A lot of people have their eyes on quantum. “In 2023 there will be an increase in the offerings of quantum as a service (QaaS), where major companies and start-ups provide customers with cloud access to their quantum platforms,” says Niels Faché, vice president and general manager of PathWave Software Solutions at Keysight Technologies. “Quantum EDA will be a key enabler in increasing the computational power of these cloud-based platforms with a streamlined workflow that can handle scaling up the number of qubits. Meanwhile, services for on-premise custom QPUs (quantum processing units) are expected to pick up from design to fabrication and integrated solutions to meet the demand for on-premise quantum simulation solutions. In that perspective, quantum EDA will also see strong demand through those custom QPUs offerings.”

Tools and EDA
It feels as if the EDA industry is getting close to a point of needing re-invention. The focus on point tools is breaking down as everything becomes more interrelated and flows and methodologies need to span all the way from concept to implementation and fabrication, to in-field usage and back to concept, with data freely moving between all of the stages.

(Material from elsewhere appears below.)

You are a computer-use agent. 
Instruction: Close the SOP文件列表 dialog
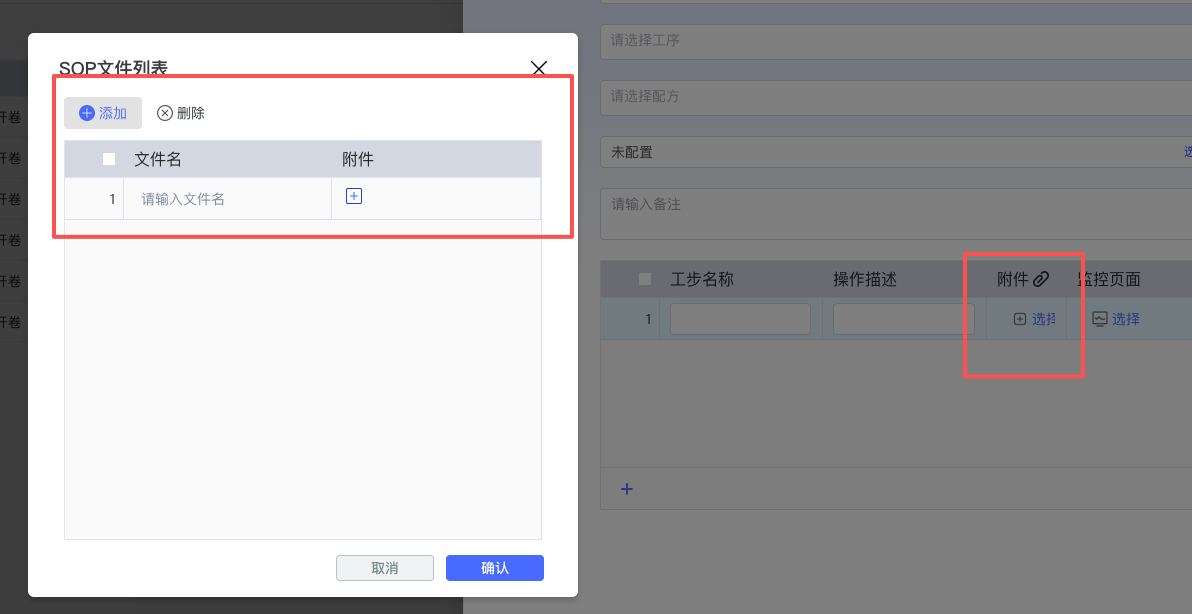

“Digital transformations are happening across industries as companies move from manual test and data processes with disparate databases across teams to streamlined development across the enterprise,” says Faché. “Connecting design and test enables sharing of data across the product lifecycle and correlating results. Even more, it allows for active feedback loops from test, back into the design process enabling fewer design cycles and faster time-to-market (digital twin). Flexible tools are needed to connect design and test systems into the greater enterprise workflows. This includes management requirements and automated test generation, compliance testing, test automation, flexible databases, data analytics, and AI optimization.”

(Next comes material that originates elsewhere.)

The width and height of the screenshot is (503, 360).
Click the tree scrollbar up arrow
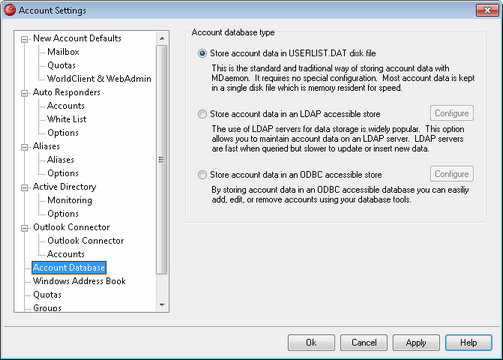click(x=162, y=39)
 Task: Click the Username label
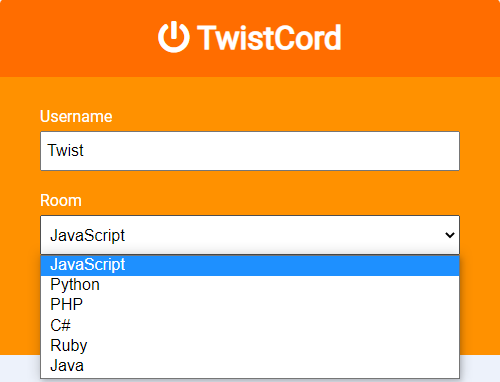tap(76, 116)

It also makes tool selection more difficult. “We may start to see some greater emergence of benchmarking the entire end-to-end design and verification process,” says Cadence’s Graham. “This includes formerly difficult-to-encapsulate metrics like debug, coverage closure, total time to defect resolution, total time to timing closure, etc., as both tool vendors and tool users try to understand and quantify the contribution of the extra CPU cycles spent on automation, including AI and ML.”

And true hierarchical approaches will be required. “Verification is an open-ended challenge that is growing non-linearly with increasing complexity,” says Prakash Narain, president and CEO for Real Intent. “As a result, the verification effort has been growing as a percentage of the overall chip development effort. Our industry has succeeded in containing that growth by creating more powerful simulators and emulators and using massively parallel deployment. Tools must manage high design complexity and capacity requirements by supporting divide-and-conquer in the form of hierarchical analysis. Sufficiently accurate abstractions for hierarchical analysis are different for each application. Static sign-off technology also will have to ensure adherence to specific methodology rules designed to further reduce complexity.”

And finally, EDA may no longer be safe from export restrictions. “New restrictions are being placed on China, and that may impact any tool that can be used to realize advanced semiconductors, including EDA tools,” says Ansys’ Swinnen. “That means China will try and develop its indigenous manufacturing, and also its indigenous EDA to drive this. That could disrupt the market, because right now it’s completely dominated by U.S. companies. If China really puts a lot of weight behind developing their own EDA tools, they may try to compete in the global market.”